## INSTRUCTIONS TO FOLLOW
Having located "Publications (1048, 61)" in the records below, repeat exactly the line it is on and all subsequent lines, ending with the last.

## MATERIAL PROVIDED

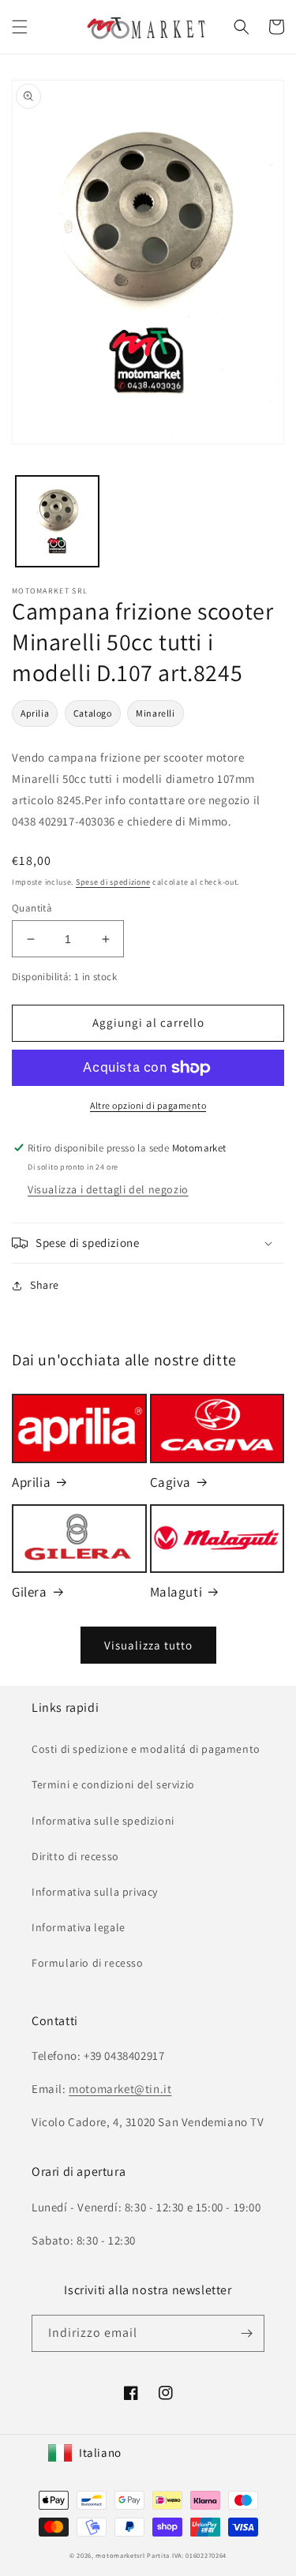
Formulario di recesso (88, 1963)
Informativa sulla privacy (95, 1892)
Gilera (29, 1592)
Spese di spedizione (113, 882)
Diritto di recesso (75, 1856)
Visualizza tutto (148, 1645)
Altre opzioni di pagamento (148, 1105)
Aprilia (35, 713)
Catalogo (92, 713)
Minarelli (155, 713)
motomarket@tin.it (120, 2088)
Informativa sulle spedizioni (103, 1821)
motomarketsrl (120, 2555)
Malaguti (176, 1592)
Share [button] (44, 1285)
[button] (19, 26)
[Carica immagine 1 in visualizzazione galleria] (57, 521)
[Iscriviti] (246, 2333)
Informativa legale (79, 1927)
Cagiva (171, 1482)
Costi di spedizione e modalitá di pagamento (146, 1749)
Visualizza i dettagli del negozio (108, 1189)
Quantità (32, 908)
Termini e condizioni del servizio (113, 1784)
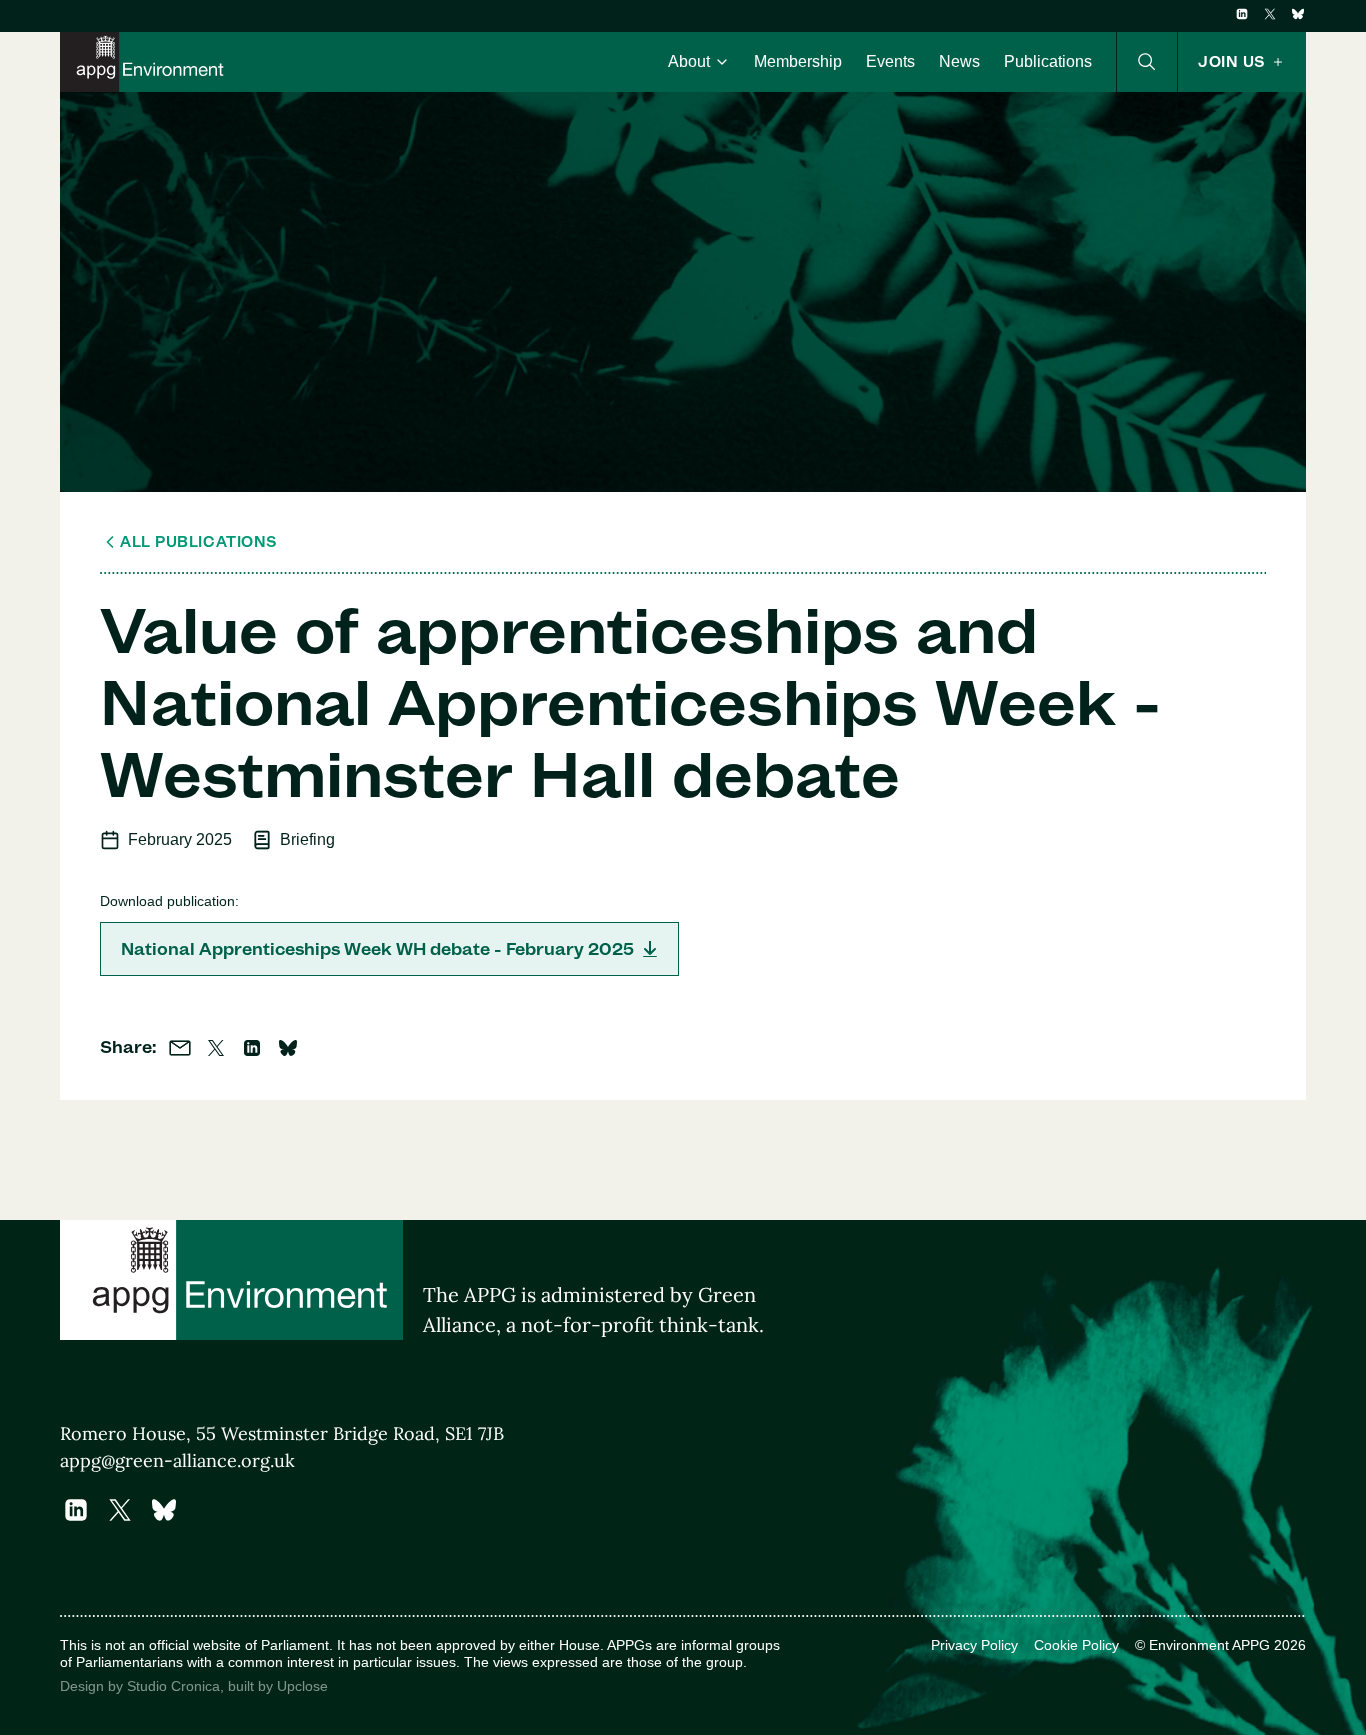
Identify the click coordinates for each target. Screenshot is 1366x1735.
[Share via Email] (180, 1048)
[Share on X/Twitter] (216, 1048)
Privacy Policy (974, 1645)
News (959, 61)
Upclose (302, 1686)
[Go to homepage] (146, 62)
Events (890, 61)
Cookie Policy (1076, 1645)
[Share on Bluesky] (288, 1048)
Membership (798, 61)
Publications (1048, 61)
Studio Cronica (173, 1686)
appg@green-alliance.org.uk (177, 1460)
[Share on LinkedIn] (252, 1048)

## REPLY
Publications (1048, 61)
Studio Cronica (173, 1686)
appg@green-alliance.org.uk (177, 1460)
[Share on LinkedIn] (252, 1048)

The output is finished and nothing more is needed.